=== Data in this exercise ===

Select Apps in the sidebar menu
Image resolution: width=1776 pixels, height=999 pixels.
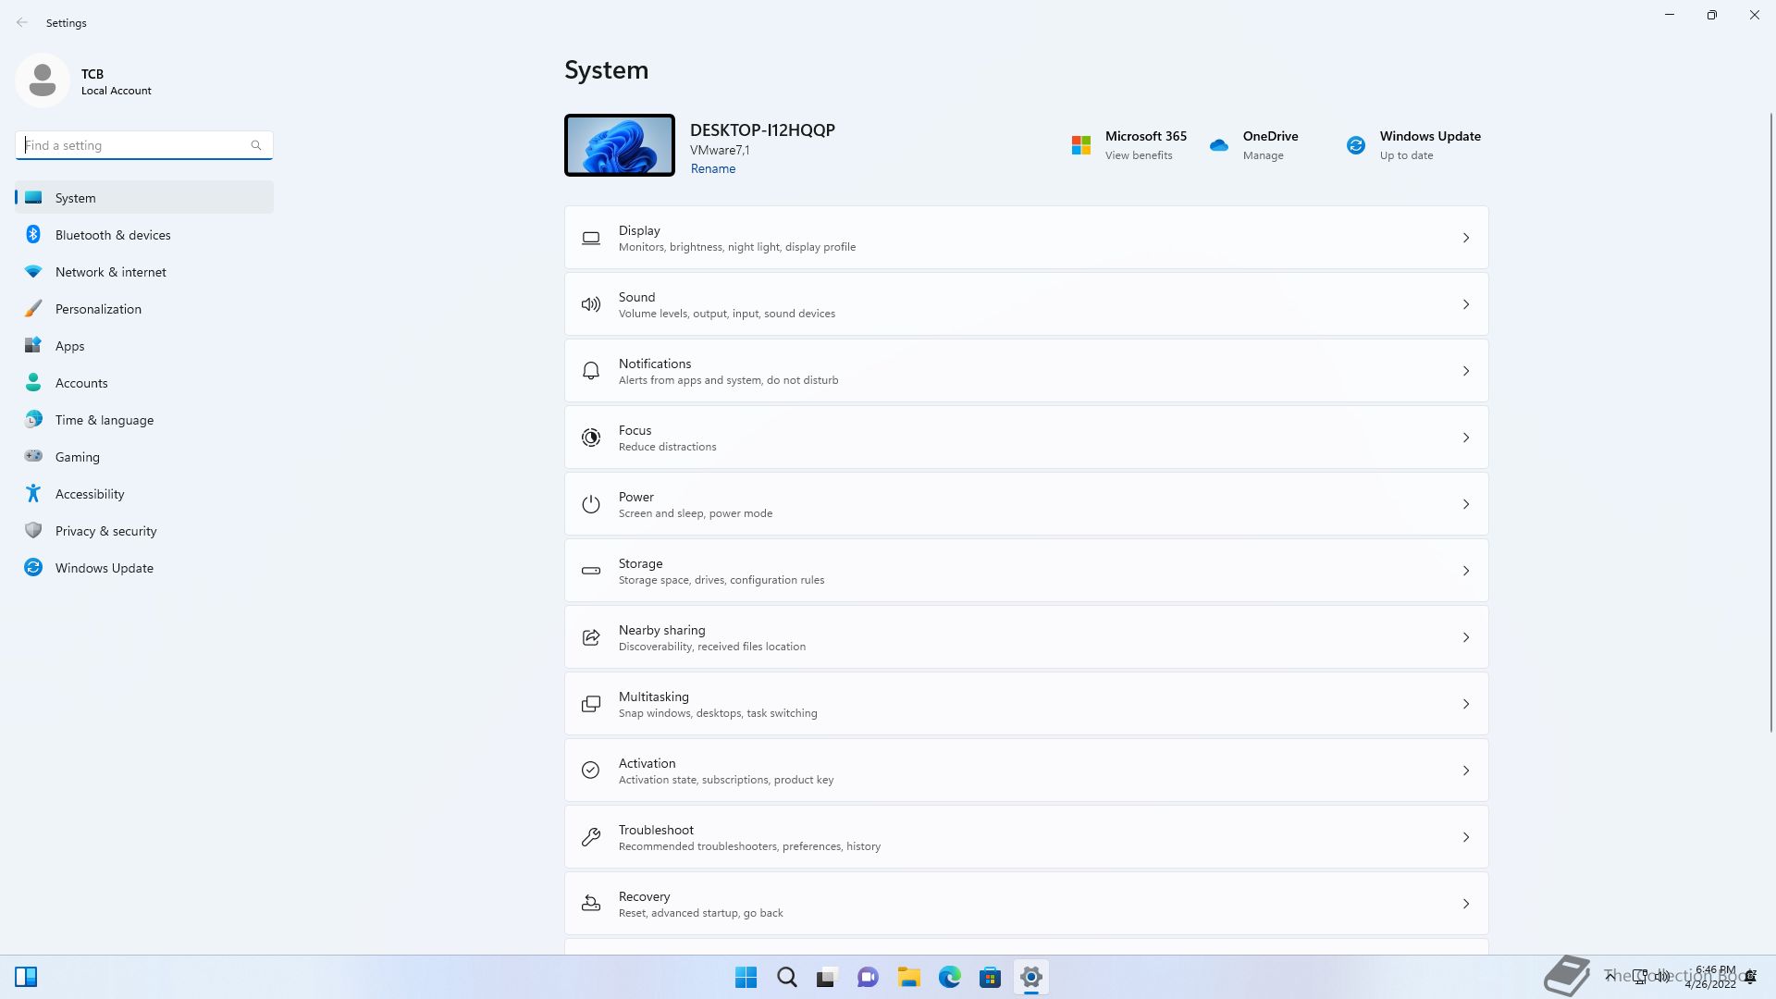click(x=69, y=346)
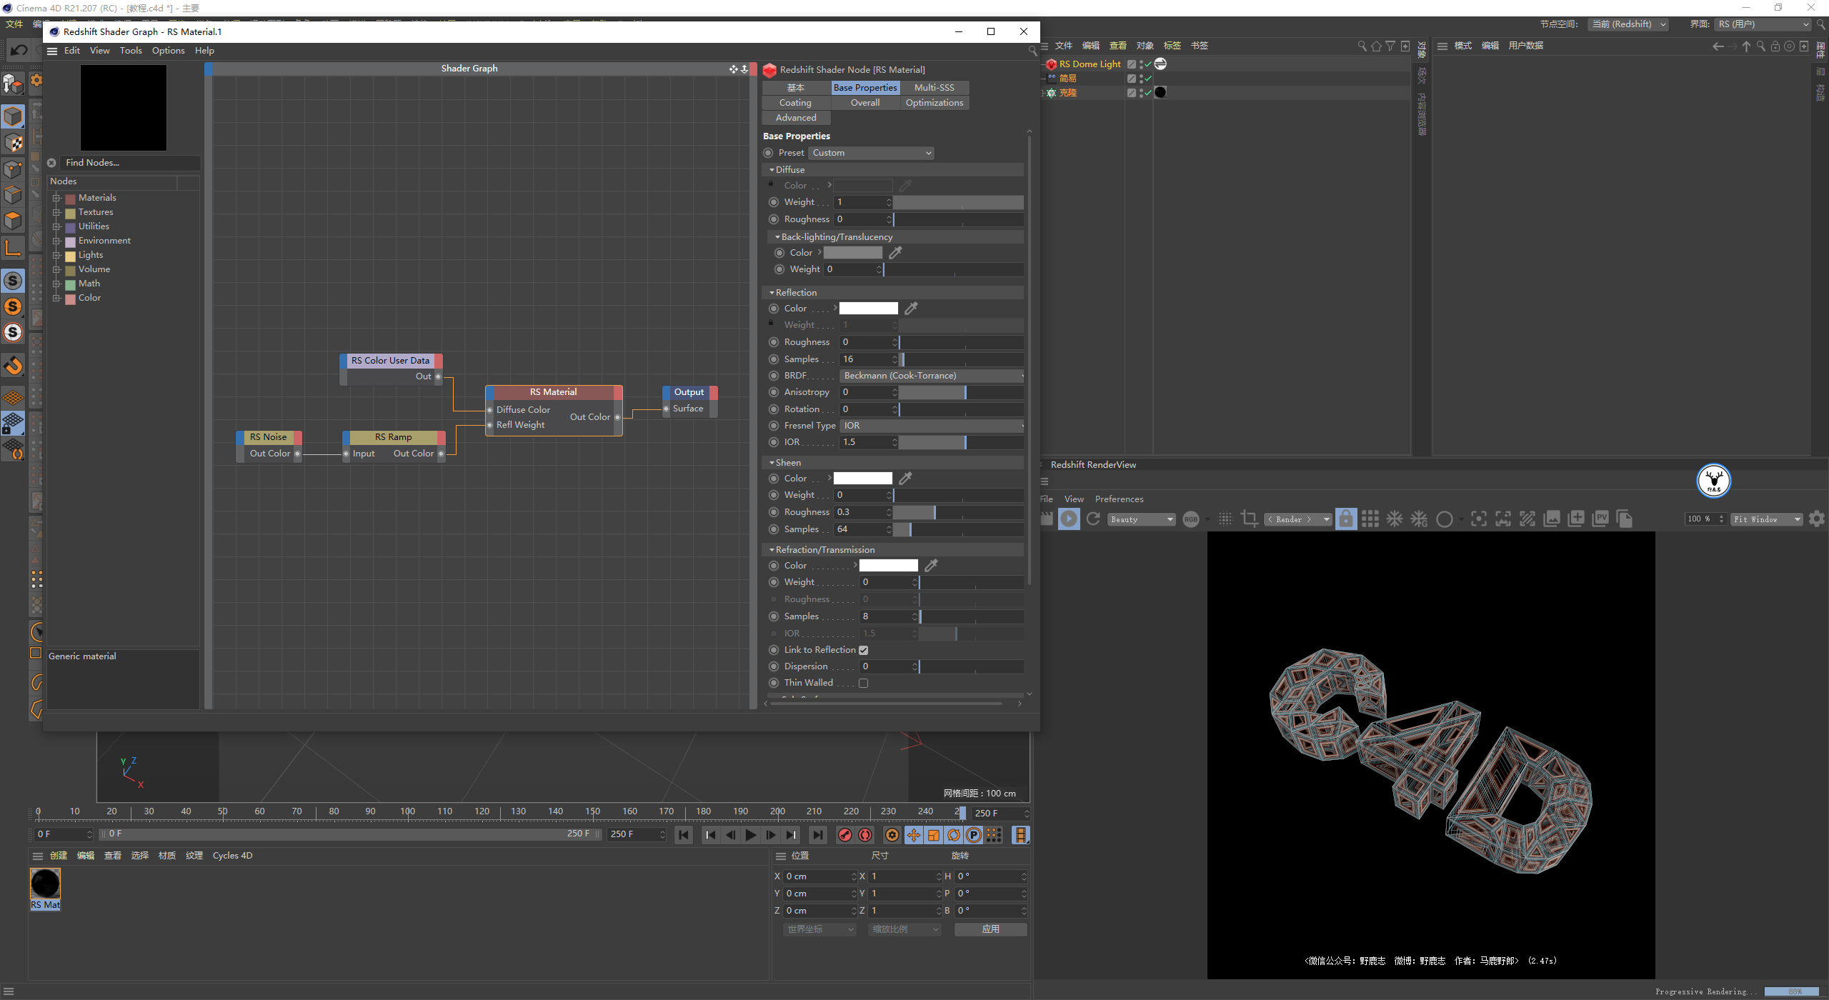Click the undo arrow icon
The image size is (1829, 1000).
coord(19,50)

===

What you will do: What you produce should repeat the data word for word while omitting all images.

Exercise answer:
Select Apps in the sidebar menu
Image resolution: width=1776 pixels, height=999 pixels.
click(x=69, y=346)
Click the undo arrow icon
The image size is (1829, 1000).
coord(19,50)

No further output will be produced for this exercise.